## やること
下の読む文章から、「この機能の追加がマイナスだっ」から「誤変換するなとは言いません。」までを一字も変えずに書き写してください。

··· 読む文章 ···

ところがその後、拍手やノックといった余計な情報を伝える機能が追加されたことで、肝心の音声認識が落ちました。
この機能の追加がマイナスだったのか、そのほかの機能の変化が影響したのか分かりませんが、とにかく誤変換が増えて、満足度が急激に落ちてガッカリしたのを今でも覚えています。
その後、徐々に意味不明の言葉や文章が並ぶようになり、一時期は使い物にならなくなりました。
どういう変化かというと、発声した音とは異なる単語に勝手に置き換えられるようになったのです。
一例を挙げると、お店の話をしているのに、Apple社という単語が混じり、文章は意味不明。
なんでAppleになるのか気をつけていると、マックという名称を勝手にApple社に置き換えているらしいことに気づきました。
発音とはまるで異なるのでこの誤変換には困り果てました。
こういう置き換えをされると誤変換だと気付いても正しい言葉を見つけ出すのは不可能だからです。
仕事の話をしているのに、アニメの話になることもありました。
どうしたらこんな勘違いができるのか、人ではないだけに推測もできずほんとに困り果てました。
「最初のままなら便利だったのに・・・」と、この進化はとても悲しかったです。
誤変換するなとは言いません。
だけど少なくとも音には忠実であって欲しいです。

··· 保存データ ···

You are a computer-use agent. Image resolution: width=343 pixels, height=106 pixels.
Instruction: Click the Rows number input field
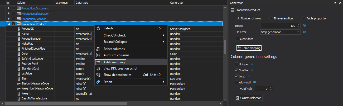(278, 26)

···

## 作業結果
この機能の追加がマイナスだったのか、そのほかの機能の変化が影響したのか分かりませんが、とにかく誤変換が増えて、満足度が急激に落ちてガッカリしたのを今でも覚えています。
その後、徐々に意味不明の言葉や文章が並ぶようになり、一時期は使い物にならなくなりました。
どういう変化かというと、発声した音とは異なる単語に勝手に置き換えられるようになったのです。
一例を挙げると、お店の話をしているのに、Apple社という単語が混じり、文章は意味不明。
なんでAppleになるのか気をつけていると、マックという名称を勝手にApple社に置き換えているらしいことに気づきました。
発音とはまるで異なるのでこの誤変換には困り果てました。
こういう置き換えをされると誤変換だと気付いても正しい言葉を見つけ出すのは不可能だからです。
仕事の話をしているのに、アニメの話になることもありました。
どうしたらこんな勘違いができるのか、人ではないだけに推測もできずほんとに困り果てました。
「最初のままなら便利だったのに・・・」と、この進化はとても悲しかったです。
誤変換するなとは言いません。